Interactive clusters are the only execution mode that supports Scala, R, and SQL alongside Python. Pass the language parameter to switch — "scala", "r", or "sql". Note that context_id reuse only works within the same language.

“I need the faker package on this cluster for data generation.”

execute_code(
code="""%pip install faker
dbutils.library.restartPython()""",
compute_type="cluster",
cluster_id="1234-567890-abcdef",
context_id="existing-context-id"
)

After restartPython(), the Python process restarts but the context persists. Your previously defined variables are gone, but the newly installed library is available for all subsequent calls. Plan your workflow so library installs happen before you build up state.

“I’m finished with this workflow. Tear down the context to free resources.”

execute_code(
code="print('Workflow complete.')",
compute_type="cluster",
cluster_id="1234-567890-abcdef",
context_id="existing-context-id",
destroy_context_on_completion=True
)

Contexts persist until the cluster terminates by default. If you are running many independent workflows on the same cluster, explicitly destroying contexts prevents memory accumulation. The cluster itself keeps running — only the Python process is torn down.

  • Never start a cluster without askingmanage_cluster(action="start") takes 3-8 minutes and costs money. Always check list_compute first. If nothing is running, offer the user a choice: start a cluster and wait, or switch to serverless for instant execution.
  • restartPython() wipes variables — installing a library mid-session with %pip install requires a Python restart.
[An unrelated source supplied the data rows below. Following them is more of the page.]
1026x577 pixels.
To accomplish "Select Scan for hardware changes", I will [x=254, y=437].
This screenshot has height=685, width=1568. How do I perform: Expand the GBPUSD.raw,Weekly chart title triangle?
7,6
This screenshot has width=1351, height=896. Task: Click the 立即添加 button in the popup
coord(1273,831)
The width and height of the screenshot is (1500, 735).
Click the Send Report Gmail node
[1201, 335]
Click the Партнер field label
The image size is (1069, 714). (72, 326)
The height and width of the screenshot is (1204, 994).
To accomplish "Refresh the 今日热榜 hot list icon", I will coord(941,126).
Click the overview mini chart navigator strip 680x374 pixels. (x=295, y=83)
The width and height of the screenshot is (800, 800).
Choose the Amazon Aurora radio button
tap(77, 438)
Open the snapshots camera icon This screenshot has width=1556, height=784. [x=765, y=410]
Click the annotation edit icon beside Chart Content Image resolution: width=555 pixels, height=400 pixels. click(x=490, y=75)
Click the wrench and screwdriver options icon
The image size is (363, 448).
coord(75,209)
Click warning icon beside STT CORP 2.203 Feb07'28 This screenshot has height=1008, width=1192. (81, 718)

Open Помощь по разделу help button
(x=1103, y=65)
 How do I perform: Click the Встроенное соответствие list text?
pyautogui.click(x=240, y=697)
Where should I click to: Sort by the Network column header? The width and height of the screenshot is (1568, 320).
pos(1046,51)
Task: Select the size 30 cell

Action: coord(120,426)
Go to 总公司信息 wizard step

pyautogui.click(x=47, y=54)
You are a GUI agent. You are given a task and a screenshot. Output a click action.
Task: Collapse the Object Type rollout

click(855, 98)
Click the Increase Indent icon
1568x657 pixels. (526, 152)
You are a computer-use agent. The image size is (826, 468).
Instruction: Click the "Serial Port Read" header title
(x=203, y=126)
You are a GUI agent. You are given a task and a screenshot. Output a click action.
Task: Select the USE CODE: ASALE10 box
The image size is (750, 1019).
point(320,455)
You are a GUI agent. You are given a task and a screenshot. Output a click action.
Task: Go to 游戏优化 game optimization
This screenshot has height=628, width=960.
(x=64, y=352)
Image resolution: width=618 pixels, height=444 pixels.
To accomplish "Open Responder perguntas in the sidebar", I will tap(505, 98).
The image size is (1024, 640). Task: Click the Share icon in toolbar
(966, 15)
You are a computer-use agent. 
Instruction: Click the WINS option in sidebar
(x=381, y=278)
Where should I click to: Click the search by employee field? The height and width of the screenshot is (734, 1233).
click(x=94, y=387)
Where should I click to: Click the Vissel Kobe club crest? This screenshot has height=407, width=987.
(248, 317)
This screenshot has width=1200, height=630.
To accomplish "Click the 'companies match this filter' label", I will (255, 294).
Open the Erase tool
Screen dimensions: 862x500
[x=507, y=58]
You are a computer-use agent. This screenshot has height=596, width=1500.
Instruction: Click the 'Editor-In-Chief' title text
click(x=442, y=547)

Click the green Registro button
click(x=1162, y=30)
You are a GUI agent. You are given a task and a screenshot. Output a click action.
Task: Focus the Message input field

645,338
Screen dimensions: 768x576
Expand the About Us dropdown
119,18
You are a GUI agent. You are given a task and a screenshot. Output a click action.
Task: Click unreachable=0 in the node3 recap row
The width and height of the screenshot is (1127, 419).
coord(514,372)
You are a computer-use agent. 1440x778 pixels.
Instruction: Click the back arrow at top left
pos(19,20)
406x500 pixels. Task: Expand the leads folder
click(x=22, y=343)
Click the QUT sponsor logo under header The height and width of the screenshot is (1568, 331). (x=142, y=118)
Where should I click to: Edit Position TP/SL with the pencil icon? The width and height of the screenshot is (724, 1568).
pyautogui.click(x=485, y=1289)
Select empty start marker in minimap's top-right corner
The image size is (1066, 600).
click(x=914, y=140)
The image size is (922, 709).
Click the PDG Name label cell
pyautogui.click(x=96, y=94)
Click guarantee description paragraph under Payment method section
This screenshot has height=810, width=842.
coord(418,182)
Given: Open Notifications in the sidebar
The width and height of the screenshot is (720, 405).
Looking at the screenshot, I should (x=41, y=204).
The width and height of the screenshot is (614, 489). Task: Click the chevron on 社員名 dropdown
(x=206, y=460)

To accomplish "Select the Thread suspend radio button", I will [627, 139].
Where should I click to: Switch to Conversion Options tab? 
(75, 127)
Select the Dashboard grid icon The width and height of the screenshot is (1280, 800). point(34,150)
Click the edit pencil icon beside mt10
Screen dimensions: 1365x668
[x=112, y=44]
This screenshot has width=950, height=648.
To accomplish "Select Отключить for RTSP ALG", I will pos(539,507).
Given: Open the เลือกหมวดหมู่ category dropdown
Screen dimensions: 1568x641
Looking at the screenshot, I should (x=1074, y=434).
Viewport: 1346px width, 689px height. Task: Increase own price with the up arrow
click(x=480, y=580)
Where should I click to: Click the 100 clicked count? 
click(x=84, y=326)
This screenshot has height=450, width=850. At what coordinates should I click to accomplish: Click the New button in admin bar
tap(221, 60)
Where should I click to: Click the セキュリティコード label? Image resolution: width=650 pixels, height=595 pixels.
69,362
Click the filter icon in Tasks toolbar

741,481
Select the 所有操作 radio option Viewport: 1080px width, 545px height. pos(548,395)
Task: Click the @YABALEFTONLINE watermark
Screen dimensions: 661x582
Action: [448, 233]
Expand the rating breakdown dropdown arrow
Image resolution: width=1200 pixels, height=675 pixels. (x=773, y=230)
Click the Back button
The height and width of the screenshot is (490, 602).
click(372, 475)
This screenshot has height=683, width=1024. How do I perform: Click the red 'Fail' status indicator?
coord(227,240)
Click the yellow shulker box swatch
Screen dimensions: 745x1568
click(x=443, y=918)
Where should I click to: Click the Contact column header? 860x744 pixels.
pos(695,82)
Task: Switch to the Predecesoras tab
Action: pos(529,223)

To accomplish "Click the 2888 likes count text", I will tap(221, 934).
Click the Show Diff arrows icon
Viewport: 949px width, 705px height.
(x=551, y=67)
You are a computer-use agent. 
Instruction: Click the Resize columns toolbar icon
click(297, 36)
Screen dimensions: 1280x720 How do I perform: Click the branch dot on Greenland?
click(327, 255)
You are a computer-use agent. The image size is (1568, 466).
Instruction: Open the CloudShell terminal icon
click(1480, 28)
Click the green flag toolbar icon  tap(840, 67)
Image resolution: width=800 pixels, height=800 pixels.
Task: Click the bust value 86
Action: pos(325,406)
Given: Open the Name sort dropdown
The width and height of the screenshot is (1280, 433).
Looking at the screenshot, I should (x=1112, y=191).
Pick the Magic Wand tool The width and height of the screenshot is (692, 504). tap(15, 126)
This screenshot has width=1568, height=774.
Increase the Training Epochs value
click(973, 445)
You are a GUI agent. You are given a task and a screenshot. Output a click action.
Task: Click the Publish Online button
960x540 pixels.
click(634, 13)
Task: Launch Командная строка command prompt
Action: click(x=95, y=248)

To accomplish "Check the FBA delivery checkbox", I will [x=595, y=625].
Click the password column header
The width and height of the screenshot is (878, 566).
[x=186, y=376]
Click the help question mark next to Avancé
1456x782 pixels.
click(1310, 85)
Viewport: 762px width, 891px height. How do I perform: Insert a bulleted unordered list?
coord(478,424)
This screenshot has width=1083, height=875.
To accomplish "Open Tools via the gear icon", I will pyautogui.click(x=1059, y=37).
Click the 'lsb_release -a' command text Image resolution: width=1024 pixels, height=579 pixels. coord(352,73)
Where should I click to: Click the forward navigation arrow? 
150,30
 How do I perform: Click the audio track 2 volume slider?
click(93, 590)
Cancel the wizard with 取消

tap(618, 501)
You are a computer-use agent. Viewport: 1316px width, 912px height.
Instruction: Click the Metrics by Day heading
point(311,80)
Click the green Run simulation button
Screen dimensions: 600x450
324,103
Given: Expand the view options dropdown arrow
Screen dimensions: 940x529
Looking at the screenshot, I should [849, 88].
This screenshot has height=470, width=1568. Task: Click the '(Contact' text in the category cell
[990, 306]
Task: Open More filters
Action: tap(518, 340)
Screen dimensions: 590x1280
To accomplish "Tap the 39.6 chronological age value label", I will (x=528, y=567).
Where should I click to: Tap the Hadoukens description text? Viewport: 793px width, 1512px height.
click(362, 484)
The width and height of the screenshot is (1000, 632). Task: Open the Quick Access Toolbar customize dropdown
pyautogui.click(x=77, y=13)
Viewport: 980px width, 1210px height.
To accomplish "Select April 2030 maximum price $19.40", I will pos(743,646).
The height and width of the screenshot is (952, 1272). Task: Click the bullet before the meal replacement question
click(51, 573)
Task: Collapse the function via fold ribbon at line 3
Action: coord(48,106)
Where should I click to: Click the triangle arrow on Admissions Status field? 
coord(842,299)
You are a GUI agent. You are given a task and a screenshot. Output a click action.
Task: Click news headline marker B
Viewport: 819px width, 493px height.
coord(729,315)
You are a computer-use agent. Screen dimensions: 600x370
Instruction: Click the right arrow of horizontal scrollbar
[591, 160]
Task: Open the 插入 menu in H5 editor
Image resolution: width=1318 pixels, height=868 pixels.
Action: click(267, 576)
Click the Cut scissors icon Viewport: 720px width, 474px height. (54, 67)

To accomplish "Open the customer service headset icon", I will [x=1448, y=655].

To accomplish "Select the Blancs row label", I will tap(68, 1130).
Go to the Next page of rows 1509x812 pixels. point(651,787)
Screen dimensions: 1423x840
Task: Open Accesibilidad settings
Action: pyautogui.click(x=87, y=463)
Any DataFrames or models you built are gone. Install dependencies at the beginning of your workflow, not in the middle.
  • Context expiration — contexts expire when the cluster auto-terminates or is manually stopped. A “context not found” error means you need to create a fresh one. There is no way to resume a dead context.
  • Cluster cost while idle — interactive clusters keep billing while running, even if no code is executing. Set auto-termination (e.g., 30 minutes of inactivity) or explicitly terminate with manage_cluster(action="terminate") when you are done.